External progesterone supplementation is the norm in the treatment of child desire,6 as luteal progesterone production after ovarian stimulation and follicular puncture may be disrupted or insufficient.7 Therefore, after embryo transfer, the woman continues to receive progesterone to support and promote adequate endometrial maturation and ensure the best chances of implantation and maintenance of pregnancy.8,9 If pregnancy is confirmed, progesterone can be administered during the first weeks of gestation, until the placenta begins to produce sufficient progesterone to support the pregnancy autonomously.
According to a survey of 284,600 IVF cycles per year, 408 centers and 82 countries, over 90% of luteal phase support treatments in IVF cycles involve vaginally administered progesterone - as monotherapy (77%) or in combination with i.m. progesterone (17%).6
Progesterone supplementation is also useful in the weak corpus luteum phase after pregnancy is detected, as the point at which endogenous steroid synthesis by the placenta is sufficient varies from woman to woman. To avoid abortions due to progesterone deficiency, progesterone should be administered until at least 7 weeks' gestation, but no later than 12 weeks' gestation.1 International practice is to administer external progesterone until 8-12 weeks' gestation,6 which may help reduce the risk of abortion due to luteal phase insufficiency.10
1. Utrogestan® professional information: www.swissmedicinfo.ch
2. Kuhl H. Pharmacology of Progestogens. J Reproduktionsmed Endokrinol 2011;8(Sonderheft 1):157-177.

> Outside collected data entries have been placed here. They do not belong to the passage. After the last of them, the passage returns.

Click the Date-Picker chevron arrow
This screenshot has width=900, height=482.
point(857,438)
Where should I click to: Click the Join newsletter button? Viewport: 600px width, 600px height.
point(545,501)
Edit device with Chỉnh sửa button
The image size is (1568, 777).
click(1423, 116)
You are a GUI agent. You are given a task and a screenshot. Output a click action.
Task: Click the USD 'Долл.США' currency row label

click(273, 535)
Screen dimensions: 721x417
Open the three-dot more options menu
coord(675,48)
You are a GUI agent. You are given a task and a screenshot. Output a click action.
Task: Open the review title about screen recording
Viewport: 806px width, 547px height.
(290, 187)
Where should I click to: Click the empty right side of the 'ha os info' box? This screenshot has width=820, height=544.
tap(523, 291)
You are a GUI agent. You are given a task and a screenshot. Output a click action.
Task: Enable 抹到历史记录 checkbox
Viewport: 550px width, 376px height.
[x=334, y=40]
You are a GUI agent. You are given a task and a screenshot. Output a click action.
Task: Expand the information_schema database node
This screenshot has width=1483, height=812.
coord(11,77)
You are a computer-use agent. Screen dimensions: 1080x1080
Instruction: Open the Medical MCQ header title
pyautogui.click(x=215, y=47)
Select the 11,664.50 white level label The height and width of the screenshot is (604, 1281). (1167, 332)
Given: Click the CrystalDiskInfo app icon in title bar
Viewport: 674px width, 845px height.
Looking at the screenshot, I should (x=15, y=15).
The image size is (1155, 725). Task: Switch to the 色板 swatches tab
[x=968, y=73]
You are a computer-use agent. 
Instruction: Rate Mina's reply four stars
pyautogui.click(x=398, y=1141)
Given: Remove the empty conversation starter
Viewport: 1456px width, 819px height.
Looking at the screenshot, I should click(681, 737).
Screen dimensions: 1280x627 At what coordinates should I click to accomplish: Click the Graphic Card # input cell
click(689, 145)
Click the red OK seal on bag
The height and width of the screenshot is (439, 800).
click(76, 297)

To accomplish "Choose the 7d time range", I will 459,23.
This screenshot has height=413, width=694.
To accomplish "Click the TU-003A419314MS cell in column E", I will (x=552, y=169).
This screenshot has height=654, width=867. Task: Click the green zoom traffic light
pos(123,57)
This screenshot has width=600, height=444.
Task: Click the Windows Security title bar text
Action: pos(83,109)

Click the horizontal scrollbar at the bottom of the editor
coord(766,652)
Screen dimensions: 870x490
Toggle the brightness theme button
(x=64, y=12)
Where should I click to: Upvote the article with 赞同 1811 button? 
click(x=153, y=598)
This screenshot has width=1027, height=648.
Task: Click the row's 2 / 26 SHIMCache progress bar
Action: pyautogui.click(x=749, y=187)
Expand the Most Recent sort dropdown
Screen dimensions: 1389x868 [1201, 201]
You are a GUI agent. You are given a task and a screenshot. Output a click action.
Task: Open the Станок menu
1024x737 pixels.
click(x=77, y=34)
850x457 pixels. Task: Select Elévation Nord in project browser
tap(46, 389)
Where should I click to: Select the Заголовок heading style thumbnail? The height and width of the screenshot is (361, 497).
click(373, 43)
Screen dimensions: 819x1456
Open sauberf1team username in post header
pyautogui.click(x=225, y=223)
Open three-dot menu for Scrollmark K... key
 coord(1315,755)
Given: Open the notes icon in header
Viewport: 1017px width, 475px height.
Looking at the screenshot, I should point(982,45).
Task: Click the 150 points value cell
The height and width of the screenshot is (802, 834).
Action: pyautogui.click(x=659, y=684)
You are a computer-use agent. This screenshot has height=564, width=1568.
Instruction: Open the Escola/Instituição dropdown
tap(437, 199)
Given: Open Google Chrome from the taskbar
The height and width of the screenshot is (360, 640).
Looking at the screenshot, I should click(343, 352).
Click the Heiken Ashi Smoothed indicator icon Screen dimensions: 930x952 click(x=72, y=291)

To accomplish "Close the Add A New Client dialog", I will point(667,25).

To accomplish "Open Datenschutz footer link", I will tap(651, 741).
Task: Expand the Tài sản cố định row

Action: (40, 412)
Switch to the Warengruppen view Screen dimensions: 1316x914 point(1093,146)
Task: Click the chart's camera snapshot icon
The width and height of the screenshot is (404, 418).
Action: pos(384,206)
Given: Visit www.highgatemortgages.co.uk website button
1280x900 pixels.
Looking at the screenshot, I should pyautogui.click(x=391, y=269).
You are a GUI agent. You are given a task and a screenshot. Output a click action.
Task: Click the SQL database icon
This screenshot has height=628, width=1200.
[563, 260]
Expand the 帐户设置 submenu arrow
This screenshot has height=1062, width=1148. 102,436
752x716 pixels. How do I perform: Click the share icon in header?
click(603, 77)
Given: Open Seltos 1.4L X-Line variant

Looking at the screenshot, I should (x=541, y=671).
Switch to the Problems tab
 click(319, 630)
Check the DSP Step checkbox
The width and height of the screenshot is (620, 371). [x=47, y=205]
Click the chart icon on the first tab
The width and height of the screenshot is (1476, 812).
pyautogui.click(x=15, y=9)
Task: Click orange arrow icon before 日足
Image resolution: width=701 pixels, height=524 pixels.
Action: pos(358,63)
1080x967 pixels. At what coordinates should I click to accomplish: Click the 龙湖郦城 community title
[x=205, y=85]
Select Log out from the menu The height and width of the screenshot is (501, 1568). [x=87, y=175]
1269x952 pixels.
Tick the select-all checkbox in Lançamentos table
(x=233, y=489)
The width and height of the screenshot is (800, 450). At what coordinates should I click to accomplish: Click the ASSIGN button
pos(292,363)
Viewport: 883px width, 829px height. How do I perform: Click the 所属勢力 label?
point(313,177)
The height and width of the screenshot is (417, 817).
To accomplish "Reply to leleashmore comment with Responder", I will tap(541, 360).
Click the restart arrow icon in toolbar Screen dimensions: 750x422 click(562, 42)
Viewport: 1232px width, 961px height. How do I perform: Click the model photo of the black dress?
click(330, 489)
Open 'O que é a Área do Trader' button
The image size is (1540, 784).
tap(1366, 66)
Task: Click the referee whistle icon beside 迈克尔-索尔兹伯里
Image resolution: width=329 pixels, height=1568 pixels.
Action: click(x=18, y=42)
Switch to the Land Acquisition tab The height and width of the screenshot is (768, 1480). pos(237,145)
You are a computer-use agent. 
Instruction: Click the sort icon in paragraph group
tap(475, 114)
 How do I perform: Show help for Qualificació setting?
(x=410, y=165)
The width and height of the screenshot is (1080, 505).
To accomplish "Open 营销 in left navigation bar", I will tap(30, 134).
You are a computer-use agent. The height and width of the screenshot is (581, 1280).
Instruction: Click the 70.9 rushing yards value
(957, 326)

3. Stanczyk FZ, et al. Progestogens used in postmenopausal hormone therapy: differences in their pharmacological properties, intracellular actions, and clinical effects. Endocr Rev 2013;34(2):171-208.
4. Broessner AB, et al. Endokrine Therapie in der Lutealphase und in der Frühschwangerschaft. Gynäkologische Endokrinologie und Reproduktionsmedizin. Frauenheilkunde up2date 2010; 4: 83-94
5. Ludwig M. Ist eine Supplementierung sinnvoll oder nicht? gynäkologie + geburtshilfe 2020; 25: 28-9
6. Vaisbuch E, et al. Lutealphase support in assisted reproduction treatment: real-life practices reported worldwide by an updated website-based survey. Reprod Biomed Online 2014; 28: 330-5
7. Ludwig M, Diedrich K. Evaluation of an optimal luteal phase support protocol in IVF. Acta Obstet Gynecol Scand 2001; 80: 452-66.
8. Yanushpolsky EH. Luteal phase support in in vitro fertilization. Semin Reprod Med 2015; 33: 118-27.
9. van der Linden M, et al. Luteal phase support for assisted reproduction cycles. Cochrane Database Syst Rev 2015; 7: CD009154.
10. Ory S. Progesterone supplementation after oocyte retrieval: how long is it really needed? Fertil Steril 2012; 98: 812.